RECORDED INFORMATION =
- - -

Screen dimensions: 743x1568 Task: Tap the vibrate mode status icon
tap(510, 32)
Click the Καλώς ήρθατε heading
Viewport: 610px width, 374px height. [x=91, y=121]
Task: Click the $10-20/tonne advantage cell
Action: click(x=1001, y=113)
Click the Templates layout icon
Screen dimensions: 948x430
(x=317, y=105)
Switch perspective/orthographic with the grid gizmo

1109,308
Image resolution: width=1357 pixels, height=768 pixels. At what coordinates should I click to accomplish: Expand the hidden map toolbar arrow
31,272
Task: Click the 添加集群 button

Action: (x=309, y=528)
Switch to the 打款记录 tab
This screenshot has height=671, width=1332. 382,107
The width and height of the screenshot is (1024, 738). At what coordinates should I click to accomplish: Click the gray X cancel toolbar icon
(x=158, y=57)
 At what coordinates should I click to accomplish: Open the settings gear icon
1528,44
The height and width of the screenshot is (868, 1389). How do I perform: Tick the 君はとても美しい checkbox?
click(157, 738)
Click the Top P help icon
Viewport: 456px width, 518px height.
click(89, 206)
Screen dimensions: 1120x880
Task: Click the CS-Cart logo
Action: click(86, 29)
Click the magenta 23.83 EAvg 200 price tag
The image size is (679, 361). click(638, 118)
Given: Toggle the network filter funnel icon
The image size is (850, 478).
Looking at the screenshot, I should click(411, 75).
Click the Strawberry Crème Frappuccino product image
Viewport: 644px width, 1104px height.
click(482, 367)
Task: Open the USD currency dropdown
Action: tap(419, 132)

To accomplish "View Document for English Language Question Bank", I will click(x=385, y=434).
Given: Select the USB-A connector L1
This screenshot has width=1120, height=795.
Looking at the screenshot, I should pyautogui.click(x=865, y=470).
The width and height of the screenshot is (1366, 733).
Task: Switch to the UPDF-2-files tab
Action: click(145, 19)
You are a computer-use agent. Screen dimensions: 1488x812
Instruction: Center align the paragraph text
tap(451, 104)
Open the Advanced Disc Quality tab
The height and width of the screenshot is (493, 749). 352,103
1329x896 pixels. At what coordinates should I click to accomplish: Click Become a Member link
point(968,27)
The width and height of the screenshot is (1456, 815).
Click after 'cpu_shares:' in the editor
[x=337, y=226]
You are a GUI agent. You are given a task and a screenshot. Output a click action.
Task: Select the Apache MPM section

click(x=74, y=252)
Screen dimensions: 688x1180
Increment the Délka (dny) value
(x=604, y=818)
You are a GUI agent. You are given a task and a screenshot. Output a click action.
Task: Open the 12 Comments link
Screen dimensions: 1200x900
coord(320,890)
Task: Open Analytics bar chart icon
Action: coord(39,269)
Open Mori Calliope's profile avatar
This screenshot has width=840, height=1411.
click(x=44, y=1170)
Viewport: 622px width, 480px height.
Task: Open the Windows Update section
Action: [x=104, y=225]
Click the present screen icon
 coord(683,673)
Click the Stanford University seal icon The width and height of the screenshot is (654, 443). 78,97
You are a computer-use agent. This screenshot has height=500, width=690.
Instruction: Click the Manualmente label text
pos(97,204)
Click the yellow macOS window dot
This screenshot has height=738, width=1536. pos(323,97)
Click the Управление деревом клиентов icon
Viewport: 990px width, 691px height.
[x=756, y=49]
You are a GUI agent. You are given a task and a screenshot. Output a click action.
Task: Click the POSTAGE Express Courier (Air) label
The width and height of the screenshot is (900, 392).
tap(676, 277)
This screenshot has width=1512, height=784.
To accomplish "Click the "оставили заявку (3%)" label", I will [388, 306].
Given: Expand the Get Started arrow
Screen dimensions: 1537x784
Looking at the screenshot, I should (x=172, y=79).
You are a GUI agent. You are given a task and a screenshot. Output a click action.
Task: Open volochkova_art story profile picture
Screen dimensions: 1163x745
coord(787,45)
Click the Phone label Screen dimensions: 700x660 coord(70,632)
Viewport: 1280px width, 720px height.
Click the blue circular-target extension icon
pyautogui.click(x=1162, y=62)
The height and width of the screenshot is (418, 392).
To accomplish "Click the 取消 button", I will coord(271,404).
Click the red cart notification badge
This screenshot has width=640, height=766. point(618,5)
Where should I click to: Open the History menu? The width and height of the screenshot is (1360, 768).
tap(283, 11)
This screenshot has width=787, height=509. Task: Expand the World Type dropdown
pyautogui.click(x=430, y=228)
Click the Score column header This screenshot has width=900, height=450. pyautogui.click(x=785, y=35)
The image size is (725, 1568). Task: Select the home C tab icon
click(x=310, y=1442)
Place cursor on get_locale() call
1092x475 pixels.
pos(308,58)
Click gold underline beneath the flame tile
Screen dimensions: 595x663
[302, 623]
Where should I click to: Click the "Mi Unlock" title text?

- - -

WHAT TO WORK ON = Output the data once more, exactly as given.

RESPONSE TO THIS TASK =
Screen dimensions: 743x1568 Task: Tap the vibrate mode status icon
tap(510, 32)
Click the Καλώς ήρθατε heading
Viewport: 610px width, 374px height. [x=91, y=121]
Task: Click the $10-20/tonne advantage cell
Action: click(x=1001, y=113)
Click the Templates layout icon
Screen dimensions: 948x430
(x=317, y=105)
Switch perspective/orthographic with the grid gizmo

1109,308
Image resolution: width=1357 pixels, height=768 pixels. At what coordinates should I click to accomplish: Expand the hidden map toolbar arrow
31,272
Task: Click the 添加集群 button

Action: (x=309, y=528)
Switch to the 打款记录 tab
This screenshot has height=671, width=1332. 382,107
The width and height of the screenshot is (1024, 738). At what coordinates should I click to accomplish: Click the gray X cancel toolbar icon
(x=158, y=57)
 At what coordinates should I click to accomplish: Open the settings gear icon
1528,44
The height and width of the screenshot is (868, 1389). How do I perform: Tick the 君はとても美しい checkbox?
click(157, 738)
Click the Top P help icon
Viewport: 456px width, 518px height.
click(89, 206)
Screen dimensions: 1120x880
Task: Click the CS-Cart logo
Action: click(86, 29)
Click the magenta 23.83 EAvg 200 price tag
The image size is (679, 361). click(638, 118)
Given: Toggle the network filter funnel icon
The image size is (850, 478).
Looking at the screenshot, I should click(411, 75).
Click the Strawberry Crème Frappuccino product image
Viewport: 644px width, 1104px height.
click(482, 367)
Task: Open the USD currency dropdown
Action: tap(419, 132)

To accomplish "View Document for English Language Question Bank", I will click(x=385, y=434).
Given: Select the USB-A connector L1
This screenshot has width=1120, height=795.
Looking at the screenshot, I should pyautogui.click(x=865, y=470).
The width and height of the screenshot is (1366, 733).
Task: Switch to the UPDF-2-files tab
Action: click(145, 19)
You are a computer-use agent. Screen dimensions: 1488x812
Instruction: Center align the paragraph text
tap(451, 104)
Open the Advanced Disc Quality tab
The height and width of the screenshot is (493, 749). 352,103
1329x896 pixels. At what coordinates should I click to accomplish: Click Become a Member link
point(968,27)
The width and height of the screenshot is (1456, 815).
Click after 'cpu_shares:' in the editor
[x=337, y=226]
You are a GUI agent. You are given a task and a screenshot. Output a click action.
Task: Select the Apache MPM section

click(x=74, y=252)
Screen dimensions: 688x1180
Increment the Délka (dny) value
(x=604, y=818)
You are a GUI agent. You are given a task and a screenshot. Output a click action.
Task: Open the 12 Comments link
Screen dimensions: 1200x900
coord(320,890)
Task: Open Analytics bar chart icon
Action: coord(39,269)
Open Mori Calliope's profile avatar
This screenshot has width=840, height=1411.
click(x=44, y=1170)
Viewport: 622px width, 480px height.
Task: Open the Windows Update section
Action: [x=104, y=225]
Click the present screen icon
 coord(683,673)
Click the Stanford University seal icon The width and height of the screenshot is (654, 443). 78,97
You are a computer-use agent. This screenshot has height=500, width=690.
Instruction: Click the Manualmente label text
pos(97,204)
Click the yellow macOS window dot
This screenshot has height=738, width=1536. pos(323,97)
Click the Управление деревом клиентов icon
Viewport: 990px width, 691px height.
[x=756, y=49]
You are a GUI agent. You are given a task and a screenshot. Output a click action.
Task: Click the POSTAGE Express Courier (Air) label
The width and height of the screenshot is (900, 392).
tap(676, 277)
This screenshot has width=1512, height=784.
To accomplish "Click the "оставили заявку (3%)" label", I will [388, 306].
Given: Expand the Get Started arrow
Screen dimensions: 1537x784
Looking at the screenshot, I should (x=172, y=79).
You are a GUI agent. You are given a task and a screenshot. Output a click action.
Task: Open volochkova_art story profile picture
Screen dimensions: 1163x745
coord(787,45)
Click the Phone label Screen dimensions: 700x660 coord(70,632)
Viewport: 1280px width, 720px height.
Click the blue circular-target extension icon
pyautogui.click(x=1162, y=62)
The height and width of the screenshot is (418, 392).
To accomplish "Click the 取消 button", I will coord(271,404).
Click the red cart notification badge
This screenshot has width=640, height=766. point(618,5)
Where should I click to: Open the History menu? The width and height of the screenshot is (1360, 768).
tap(283, 11)
This screenshot has width=787, height=509. Task: Expand the World Type dropdown
pyautogui.click(x=430, y=228)
Click the Score column header This screenshot has width=900, height=450. pyautogui.click(x=785, y=35)
The image size is (725, 1568). Task: Select the home C tab icon
click(x=310, y=1442)
Place cursor on get_locale() call
1092x475 pixels.
pos(308,58)
Click gold underline beneath the flame tile
Screen dimensions: 595x663
[302, 623]
Where should I click to: Click the "Mi Unlock" title text?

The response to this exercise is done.